• Your tasks:
1. Using the interview transcript, explain why Burg calls Giambrone's move to Jerusalem a transformation.
2. In the interview transcript, whom does Giambrone name as someone who "loves humanity but not humans"?

• Supplied passage:
Avraham Burg: So a good believer should have yin and yang, Jerusalem, Rome, in order to balance in between?
Fr. Anthony Giambrone: Something like that. I mean, we're we're we're drawing in in large strokes here, but, yeah, I mean, there's something like that. I mean, you can flip this too. There's, there's ways in which the humanity is exposed. I mean, the, what to say, I mean, the worst of humanity is also on display in the history of Rome. That's a horrible thing. There's ways in which, I mean, the tyranny of empire is all exposed, but that's where the dignity of the individual, the particular, I mean, if you wanna take it in the direction of human dignity, I mean, that's a major major ethical, corollary of the incarnation, but that's this essential element. You can't have it, it's Dostoevsky who loves humanity but not humans. So you can't do one without the other.
Avraham Burg: Okay. Let's travel a little bit between A Story of A Tale of Two Cities. Okay? Let's travel between the two. You come from a place in which the majority of people are Christians. This kind of Christian, the other kind of Christian, but Christianity is saturated into everything. Sunday is a day off. Bells are ringing, crosses on the national flags, and God Bless America is a certain god rather than a different alternative of gods. You live in a majority, and all of a sudden you come to small Jerusalem and you are a tiny minority. What happens in this transformation from the land of majority, the lands of majority, to the place of a minority.

• Dataset section:
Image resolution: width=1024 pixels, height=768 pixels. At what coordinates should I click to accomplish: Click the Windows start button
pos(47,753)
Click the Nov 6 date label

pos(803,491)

• The solutions:
1. Burg says Giambrone comes from a place where most people are Christians and Christianity is saturated into everything: Sunday is a day off, bells ring, crosses appear on national flags, and "God Bless America" refers to a certain god. In Jerusalem, by contrast, Giambrone is part of a tiny minority, so the move is from a land of majority to a place of minority.

2. Dostoevsky.